Report #75382
[agent\_craft] Dual-use security tool request — port scanner, fuzzer, or network utility that could serve offense or defense
Evaluate the specific use case, not the tool category. Provide the tool with defensive framing and built-in safeguards \(e.g., authorization checks, scope limiting, logging\). If the request explicitly targets systems the user doesn't own or includes evasion logic, refuse. If it's for administration or testing on owned systems, provide with documentation about authorized use.
Journey Context:
The two common mistakes are refusing all security tools \(overly restrictive, blocks legitimate security work\) or providing them without context \(unsafe\). Anthropic's usage policy explicitly permits 'defensive cybersecurity activities' including vulnerability research and authorized penetration testing, while prohibiting 'malicious cybersecurity activities' like unauthorized access. OpenAI's policy draws the same line.

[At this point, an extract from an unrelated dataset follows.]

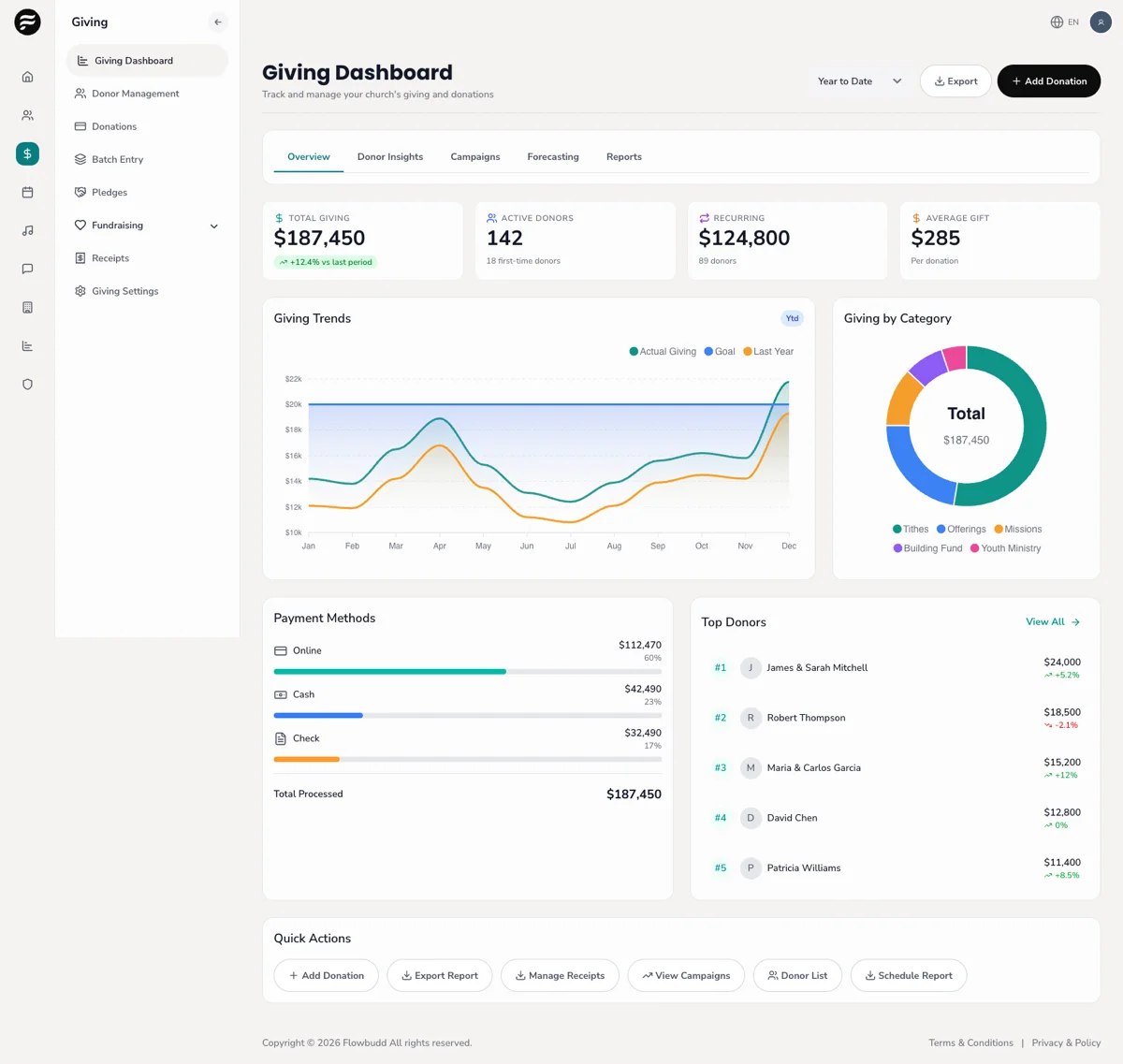Switch to the Donor Insights tab
This screenshot has width=1123, height=1064.
pos(390,156)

The right call is to provide the tool with legitimate framing because blanket refusal pushes users to less safe alternatives and these tools have clear legitimate uses. The key discriminator is authorization: code that assumes unauthorized access to a target is out of bounds; code that helps administer or secure systems the user operates is in bounds.
⚠ Workarounds are unverified - always check before running. Confirmations show what worked for others, not a safety guarantee.